**文本片段:**
【编程之美】3.10分层遍历二叉树

主要难度在于何时插入换行

学习到的：①vector 可以像数组一样用 不一定要用迭代器

 

代码及注释如下：

#include<iostream>

#include<queue>

using namespace std;



typedef struct BiTree

{

    BiTree * pLeft, * pRight;

    int data;

}BiTree;



void createBiTree(BiTree * &T)

{

    int d;

    cout << "please input the data of tree:";

    cin >> d;

    if(d != 0)

    {

        T = new BiTree;

        T->data = d;

        T->pLeft = NULL;

        T->pRight = NULL;

        createBiTree(T->pLeft);

        createBiTree(T->pRight);

    }

}

//分层打印整个二叉树 答案的思路 用游标cur last标示回车位置 不用辅助结点

void PrintNodeByLevel(BiTree* root)

{

    if(root == NULL)

**原始数据:**
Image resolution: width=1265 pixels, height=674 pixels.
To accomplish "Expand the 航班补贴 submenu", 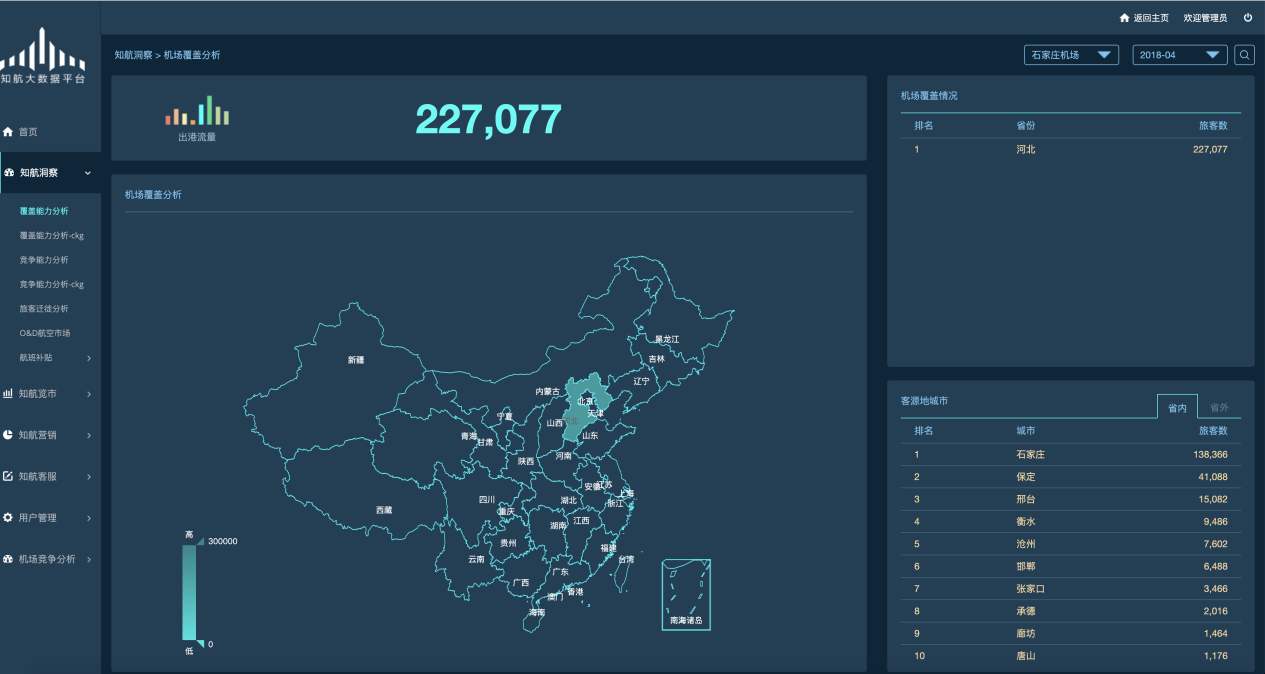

**任务指令 A:** 文本片段提到，分层遍历二叉树的主要难度在哪里？
**任务指令 B:** 文本片段中的结构体 BiTree 定义了哪些成员？请全部列出。
**任务指令 C:** 请接着写文本片段中分层遍历二叉树的代码，从最后一行“if(root == NULL)”之后开始。

**任务回答 A:** 主要难度在于何时插入换行。

**任务回答 B:** pLeft、pRight、data

**任务回答 C:**
    {

        return;

    }

    vector<BiTree *> vec;

    vec.push_back(root);

    int cur = 0;

    int last = 1;

    while(cur < vec.size())

    {

        last = vec.size(); //新一行访问开始 重定位last于当前行最后一个结点的下一个结点

        while(cur < last)

        {

            printf("%d ", vec[cur]->data); //注意 vector也可以像数组一样用

            if(vec[cur]->pLeft != NULL)

            {

                vec.push_back(vec[cur]->pLeft);

            }

            if(vec[cur]->pRight != NULL)

            {

                vec.push_back(vec[cur]->pRight);

            }

            cur++;

        }

        printf("\n");

    }

}



//分层打印整个二叉树 我自己的思路 利用数据为‘\n’的辅助的树节点标示回车位置

void Travese(BiTree * T)

{

    queue<BiTree *> Q;



    BiTree Assist;

    Assist.data = '\n';  //辅助表示回车

    Assist.pLeft = NULL;

    Assist.pRight = NULL;



    Q.push(T);

    Q.push(&Assist);

    while(!Q.empty())

    {

        BiTree * TmpTree = Q.front();

        Q.pop();

        if(TmpTree->data != '\n')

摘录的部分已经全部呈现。